Hello again everyone…. First off, I have to apologize for the fragmented responses…. I was multi-tasking like crazy and checking chatbots.org in between and trying to catch up on all the posts, so apologizes for not waiting until I had a good chunk of time to post one big reply!
So, we have a lot of talent involved in this thread, that’s awesome.
Now, Gary, you made a very entertaining post there with your attempt to turn the whole poll into a kind of ‘Halting Problem’ where you argued I was using philosophy to conclude philosophy was invalid… that was cute.
So, just to clarify. I wasn’t suggested that I would say, ‘Ok, the results of the poll are in, and everyone says they prefer results (and they don’t care about the philosophy of the design of the bot), THUS I conclude (philosophically) that philosophy is invalid’. No, because like you say, that was a cute little trick to turn the thing into a self-referential logical puzzle like ‘I always lie’ or ‘The following sentence is true. The preceding sentence is false’. Novel little approach.
So, just to clarify things for you. I setup the poll for only ONE purpose. I simply wanted to know, each person on chatbots.org, WOULD YOU, given a bot, that you were not allowed to know the design of, being happy with the results of testing, consider it intelligent (if in fact it passed all the tests you could give it), *OR* would you say, NO.. I *must* see that code, I must have a look at the design, and only if it fits YOUR own approach to how an intelligent bot be designed, refuse to answer. Would you a) refuse to answer unless you knew how the bot worked, or b) be happy with TESTING.. of its actual abilities.
So again, the poll was to get an idea which members of this site are more focused on what the bot can achieve, in order to determine if it should be called intelligent… OR would you demand to know how it works, its design, etc.
My approach was not to use philosophy to invalidate philosophy.

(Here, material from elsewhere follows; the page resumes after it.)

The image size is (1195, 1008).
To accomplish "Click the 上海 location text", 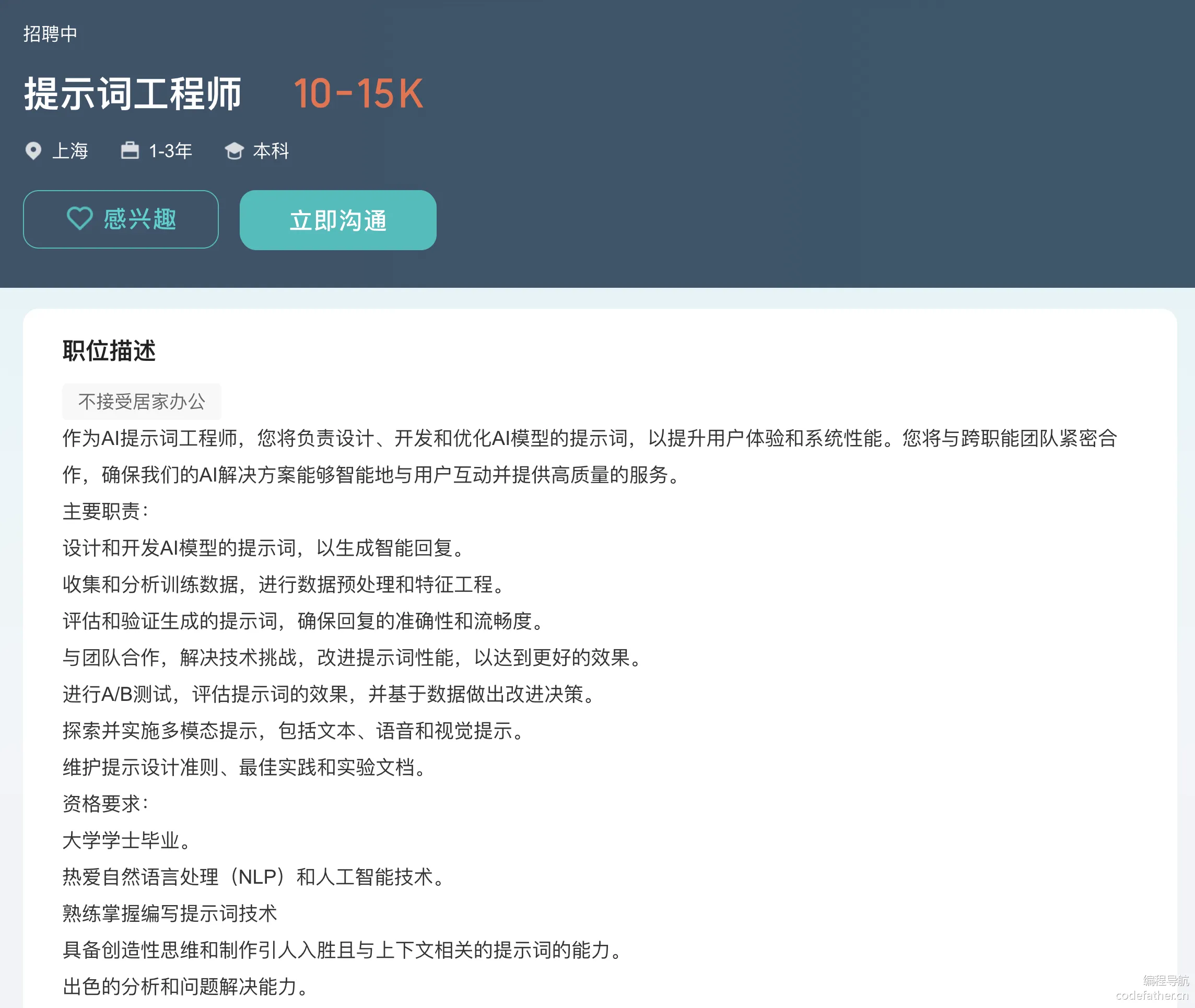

I don’t think I stated that anywhere. So I don’t really see how the poll/survey is ‘invalid’.
Also, regarding the point of the number of tests being infinite, is that really so? Are there really an infinite number of tests you would have to do ? I doubt this.

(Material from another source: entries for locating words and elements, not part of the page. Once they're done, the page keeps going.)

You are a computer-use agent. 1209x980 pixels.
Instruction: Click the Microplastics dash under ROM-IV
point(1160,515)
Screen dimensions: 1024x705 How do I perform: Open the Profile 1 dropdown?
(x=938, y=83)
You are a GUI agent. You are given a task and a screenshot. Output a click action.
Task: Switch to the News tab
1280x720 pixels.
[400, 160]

I think that is similar to the argument that, if you could only travel 1/2 the distance at a time between your initial position and your destination, that you’d never get there….. for PRACTICAL PURPOSES, I think you would get there… and with enough tests of a bot, for practical purposes I think you’d have enough tests to decide, ‘hum… do I consider this bot intelligent since it passed 35 million tests, or do I want a look at that code and design before I make a decision. So that is the purpose of the poll… to simply find out each members thoughts on that .. would you #1 do enough tests and base your conclusion on that, or #2 say NO, right from the start and say, ‘if I can’t see the design principals of this thing, I refuse to answer’.
Clear ? And yes, I did notice you stated ‘just for fun’ .... I think the whole ‘philosophy-invalidating-philosophy’ was you just having fun, right, that’s cool. But hay, even if I *was* using philosophy to invalidate philosophy, is that necessarily invalid, really? perhaps there is ‘meta philosophy’...ok.. ok. . .. no more of that for me !!!